New York Daily News

$37 mil more for psych aid

- BY ANNA SANDERS NEW YORK DAILY NEWS

The city boosted funding for services to New Yorkers with serious mental illness in response to the deaths of four homeless men at the hands of a vagrant police say beat them with a pipe.

The $37 million annual investment announced Monday includes $23 million for new teams of mental-health responders so that police aren’t the first line of defense in a crisis, city officials said. Another $14 million will be spent to expand intensive services for those who are potentiall­y violent. The NYPD will get a new Behavioral Health Unit and there will be more teams who touch base with severely mentally ill people.

“One in five New Yorkers suffers from a mental health condition,” Mayor de Blasio said in a statement. “It’s our job to reach those people before crisis strikes.”

Calls to 911 about mentalheal­th crises have nearly doubled in the last decade, from 97,132 in 2009 to 179,569 in 2018, according to the city.

SUPPLIED DATA =>
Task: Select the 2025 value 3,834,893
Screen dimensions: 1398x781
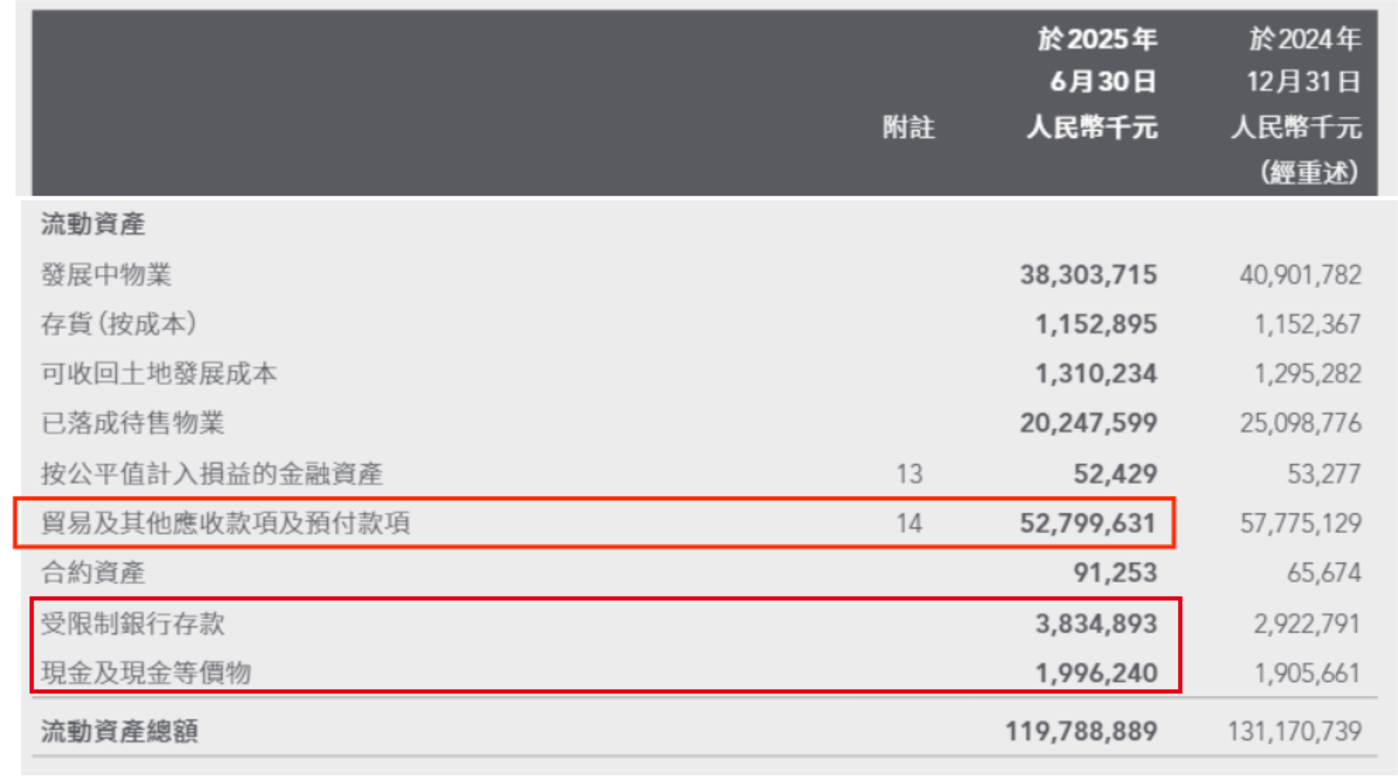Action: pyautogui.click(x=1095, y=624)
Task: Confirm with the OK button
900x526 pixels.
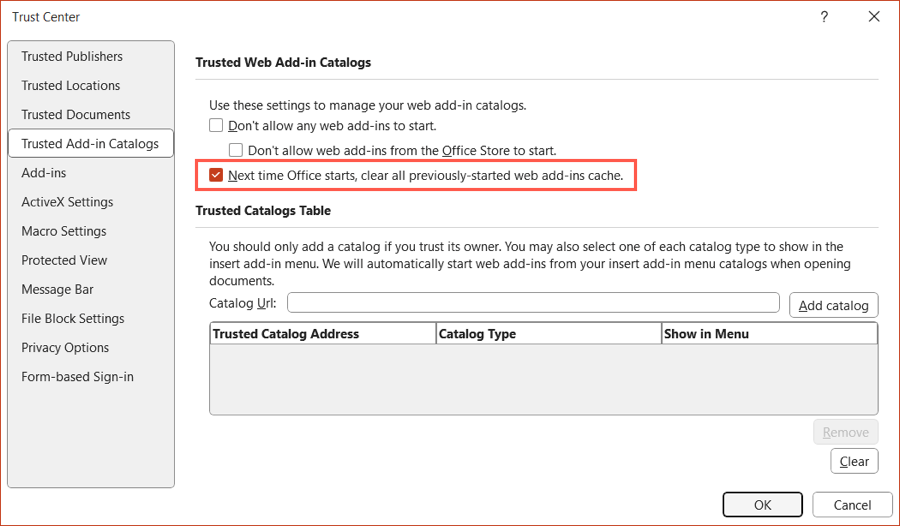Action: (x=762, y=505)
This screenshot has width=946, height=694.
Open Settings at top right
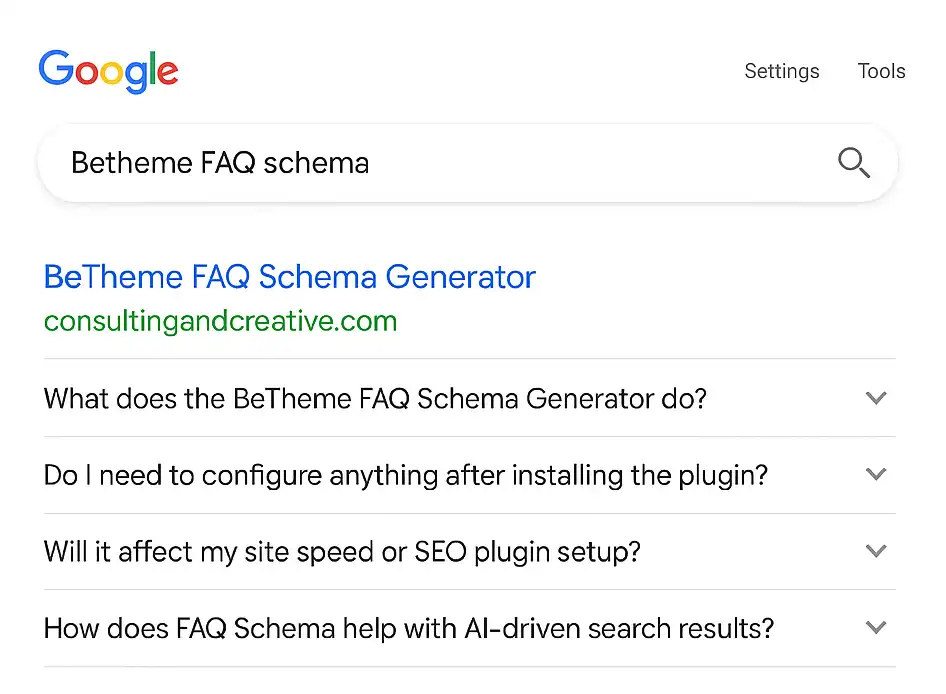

WHAT THIS TASK INVOLVES =>
Continue the news article about the city's added funding for mental-health services, picking up after its last sentence. The items are a separate set of material.

ANSWER SPACE =>
The new funding is about 5% of the $700 million a year the city’s public hospital system allocates for in-patient care for acute mental health needs, and 12% of the $300 million the Health Department puts up a year. Other agencies, such as the NYPD and Education Department, also have mental health services.

Earlier this month the city launched a 30-day review of how agencies use Kendra’s Law and other mental-health policies following the murders of the four homeless men in Chinatown. Kendra’s Law provides court-ordered, involuntar­y care for people with mental illness who may be dangerous.

Randy Rodriguez Santos, 24 (inset), a homeless man with a history of mental health issues, faces four counts of murder and one count of attempted murder for allegedly bludgeonin­g five men sleeping on the street.